Lo interesante es que el desmalezamiento de la casa no implica el olvido y la destrucción. Mariano tira todo aquello que estorba, lo que no tiene una función más que utilitaria y que no dice nada del pasado familiar (por eso el volquete termina llenándose con los colchones viejos). Lo que recupera es ese tesoro que permite reconstruir un recorrido familiar: las cartas, en especial las que Miguel mandaba desde el penal de Rawson antes de convertirse en uno de los presos políticos fusilados en Trelew, o la que su tío envía a Primera Plana en plena dictadura de Onganía; los recortes de diarios, algunos libros, una maqueta celosamente guardada en una vitrina, las revistas que reflejan la masacre de Trelew se convertirán en testimonio colectivo al pasar a manos del Archivo Provincial de la Memoria. El resto de los objetos conservados encuentran en el documental una segunda vía de conservación, puestos en relación entre sí para contar la historia de una familia atravesada por la violencia del terrorismo de estado. Unos pocos quedarán en las cajas que Mariano se llevará como parte de un legado familiar.

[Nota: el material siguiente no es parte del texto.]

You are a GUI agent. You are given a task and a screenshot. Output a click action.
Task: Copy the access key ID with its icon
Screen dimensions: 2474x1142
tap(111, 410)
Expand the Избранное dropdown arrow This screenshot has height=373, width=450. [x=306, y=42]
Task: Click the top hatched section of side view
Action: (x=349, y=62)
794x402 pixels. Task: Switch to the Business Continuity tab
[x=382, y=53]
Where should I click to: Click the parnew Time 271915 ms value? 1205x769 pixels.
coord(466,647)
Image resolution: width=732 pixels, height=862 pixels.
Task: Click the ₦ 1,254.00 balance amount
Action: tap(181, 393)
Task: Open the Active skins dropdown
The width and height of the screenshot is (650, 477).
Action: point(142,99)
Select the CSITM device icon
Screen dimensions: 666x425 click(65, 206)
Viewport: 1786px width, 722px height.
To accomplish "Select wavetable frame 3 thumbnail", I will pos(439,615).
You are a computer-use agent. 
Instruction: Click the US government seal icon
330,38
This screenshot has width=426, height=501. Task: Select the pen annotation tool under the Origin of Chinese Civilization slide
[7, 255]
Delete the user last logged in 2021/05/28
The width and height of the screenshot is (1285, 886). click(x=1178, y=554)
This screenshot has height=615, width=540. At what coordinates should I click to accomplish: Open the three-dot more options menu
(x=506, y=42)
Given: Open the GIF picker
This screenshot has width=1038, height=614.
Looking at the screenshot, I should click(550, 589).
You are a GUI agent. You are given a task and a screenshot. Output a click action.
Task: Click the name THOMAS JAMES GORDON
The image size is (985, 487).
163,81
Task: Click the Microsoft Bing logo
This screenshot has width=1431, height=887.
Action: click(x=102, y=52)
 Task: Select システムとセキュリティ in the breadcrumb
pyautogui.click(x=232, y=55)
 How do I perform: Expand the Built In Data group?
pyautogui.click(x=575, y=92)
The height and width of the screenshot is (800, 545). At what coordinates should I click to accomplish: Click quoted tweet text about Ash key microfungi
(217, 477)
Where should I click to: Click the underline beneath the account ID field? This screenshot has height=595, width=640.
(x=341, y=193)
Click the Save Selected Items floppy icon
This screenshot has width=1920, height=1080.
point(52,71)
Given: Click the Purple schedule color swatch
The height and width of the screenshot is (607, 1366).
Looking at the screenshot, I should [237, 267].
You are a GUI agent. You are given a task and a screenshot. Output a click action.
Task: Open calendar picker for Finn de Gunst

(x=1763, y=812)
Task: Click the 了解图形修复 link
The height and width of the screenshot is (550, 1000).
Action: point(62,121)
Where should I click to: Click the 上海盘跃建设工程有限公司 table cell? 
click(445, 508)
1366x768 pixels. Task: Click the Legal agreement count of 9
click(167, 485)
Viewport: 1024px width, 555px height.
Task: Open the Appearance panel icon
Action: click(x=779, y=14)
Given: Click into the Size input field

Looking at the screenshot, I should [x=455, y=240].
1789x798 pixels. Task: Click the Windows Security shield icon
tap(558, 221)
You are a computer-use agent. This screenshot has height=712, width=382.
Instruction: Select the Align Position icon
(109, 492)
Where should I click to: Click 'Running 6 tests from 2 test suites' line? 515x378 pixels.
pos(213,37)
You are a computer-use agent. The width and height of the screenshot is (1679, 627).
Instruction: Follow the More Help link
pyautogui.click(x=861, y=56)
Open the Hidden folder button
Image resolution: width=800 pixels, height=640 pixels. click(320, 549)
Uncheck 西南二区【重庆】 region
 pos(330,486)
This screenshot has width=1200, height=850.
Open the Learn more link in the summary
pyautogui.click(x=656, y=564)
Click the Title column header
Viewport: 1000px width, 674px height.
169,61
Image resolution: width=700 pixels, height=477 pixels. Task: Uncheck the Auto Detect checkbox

La pregunta del comienzo no tiene una respuesta. Como si persistiera la duda, desconocemos el destino que se decide dar al espacio físico, una vez que Mariano se marcha. El vaciamiento físico de la casa parece despojarla de todos sus significados. Y sin embargo, no. Porque es el documental y el legado a los archivos los que sostienen lo que fue, preservándolo. Y porque aunque la casa ya no tenga muebles y objetos que recuerden a los que vivieron allí, algo se resiste, algo persiste. Aunque más no sea esa huella en la pared donde alguna vez estuvieron los cuadros, los rostros y los cuerpos de quienes la habitaron.

La casa de los tíos (Argentina, 2022). Guion y dirección: Verónica Rossi. Asesor de guion: Alfonso Gastiaburo. Producción: Ana Taleb. Montaje: Verónica Rossi. Dirección de fotografía y cámara (Rosario): Lucas Pérez. Cámara: Cecilia Sarmiento, Claudio Perrin. Dirección de fotografía y cámara (Río Ceballos): Verónica Rossi. Sonido directo: Cristian Bobina, Mauro Chanampa, Tomás Grimaldi. Meritorio: Lucio Minigutti. Dirección de voz en off: Claudia Schujman. Postproducción de sonido: Santiago Zecca (ASA). Postproducción de color: Laura Viviani. Música original: Pablo Sorini, Pablo Alfredo Vergara. Músicos: Martín Tessa, Javi Collet, Cristian Brandolin. Elenco: Mariano Ravier, Martín Ravier Rossi, Olivia Ravier Rossi. Duración: 80 minutos.